▶ [PROBLEM DETAILS]:
Edit the lines below so that every "Expand" becomes "Open", keeping everything else the same. Leave the pictures out of your answer.

(Records on locating elements on screens)
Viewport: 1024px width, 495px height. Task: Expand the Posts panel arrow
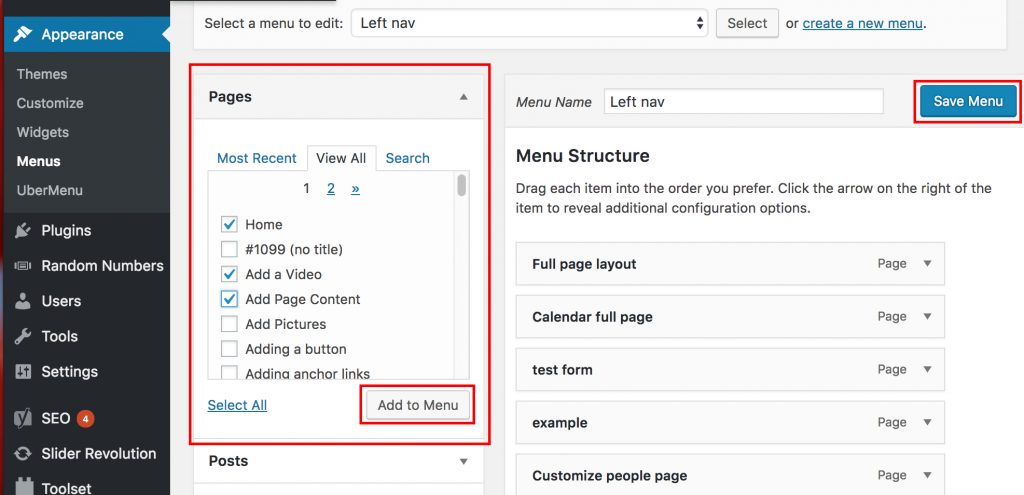tap(463, 461)
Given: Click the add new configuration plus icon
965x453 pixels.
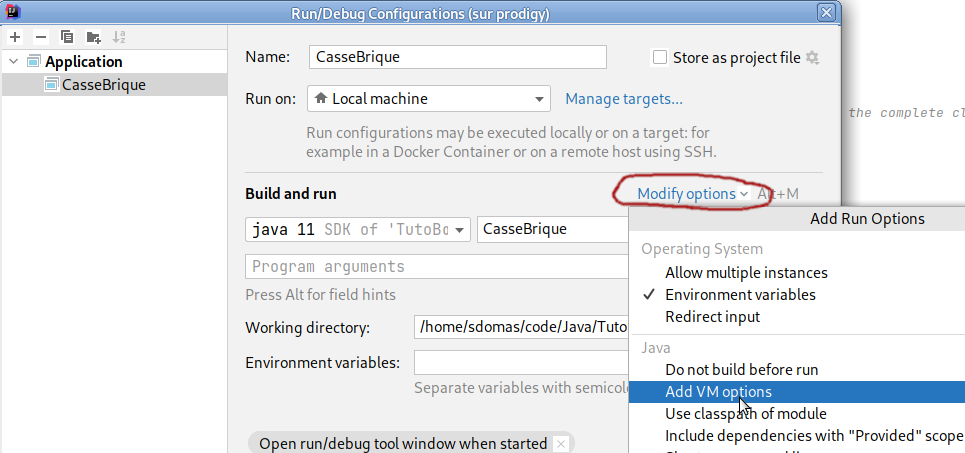Looking at the screenshot, I should click(15, 37).
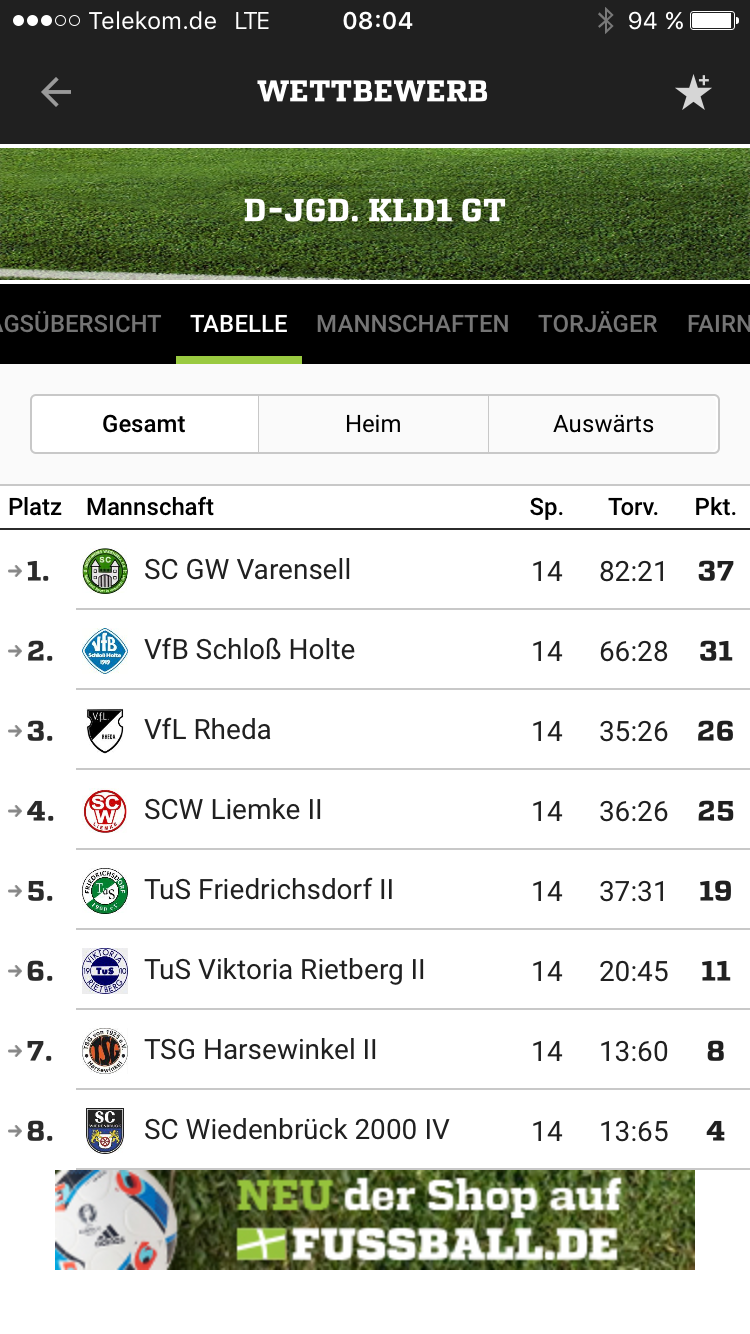Open the Mannschaften tab
This screenshot has width=750, height=1334.
coord(412,324)
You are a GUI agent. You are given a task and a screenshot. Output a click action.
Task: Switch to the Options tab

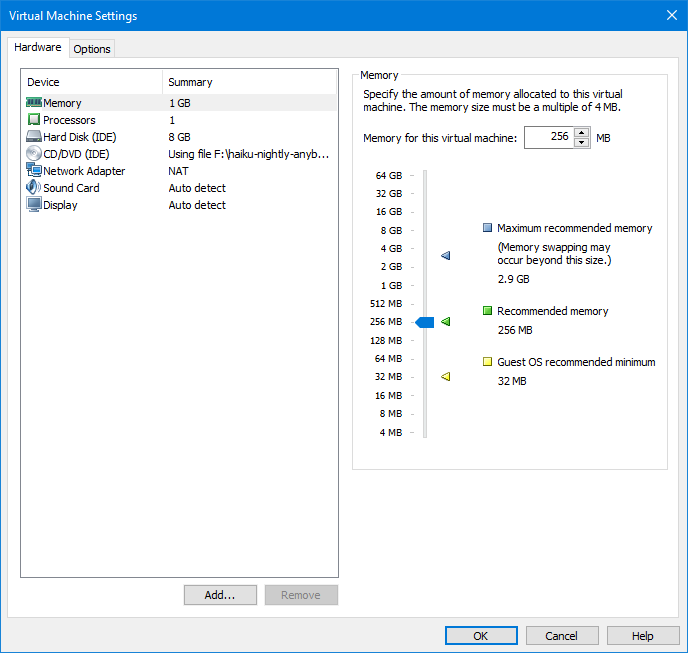pyautogui.click(x=92, y=49)
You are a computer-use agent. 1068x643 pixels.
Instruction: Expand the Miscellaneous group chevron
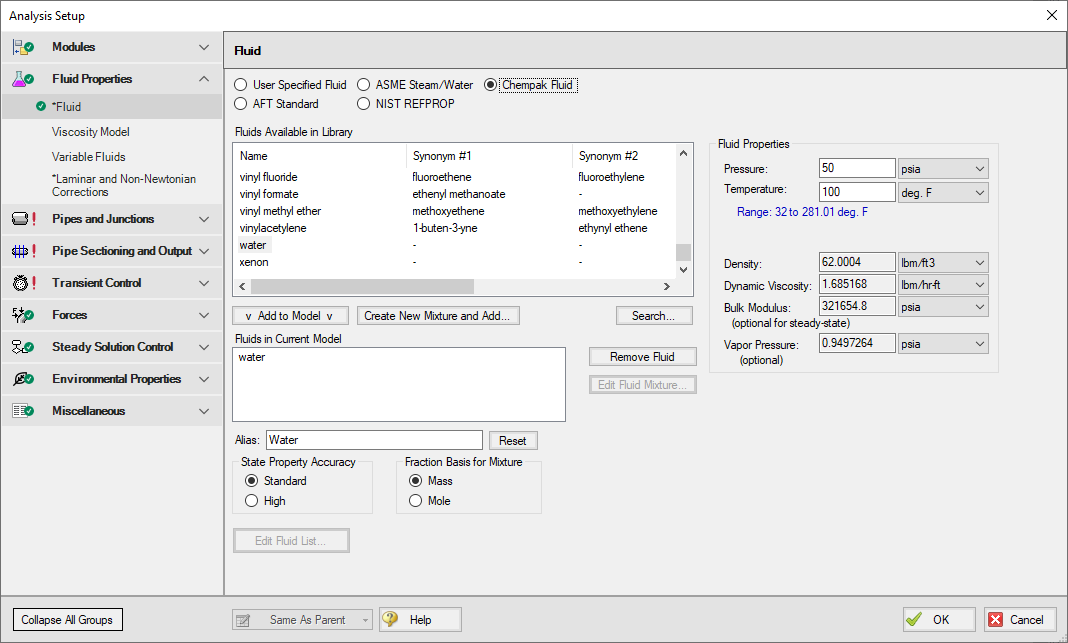pos(204,411)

▶ [OUTPUT FOR THIS TASK]:
Viewport: 1024px width, 495px height. Task: Open the Posts panel arrow
tap(463, 461)
Given: Click the add new configuration plus icon
965x453 pixels.
Looking at the screenshot, I should click(15, 37).
Open the Mannschaften tab
This screenshot has width=750, height=1334.
coord(412,324)
You are a GUI agent. You are given a task and a screenshot. Output a click action.
Task: Switch to the Options tab

pyautogui.click(x=92, y=49)
You are a computer-use agent. 1068x643 pixels.
Instruction: Open the Miscellaneous group chevron
pos(204,411)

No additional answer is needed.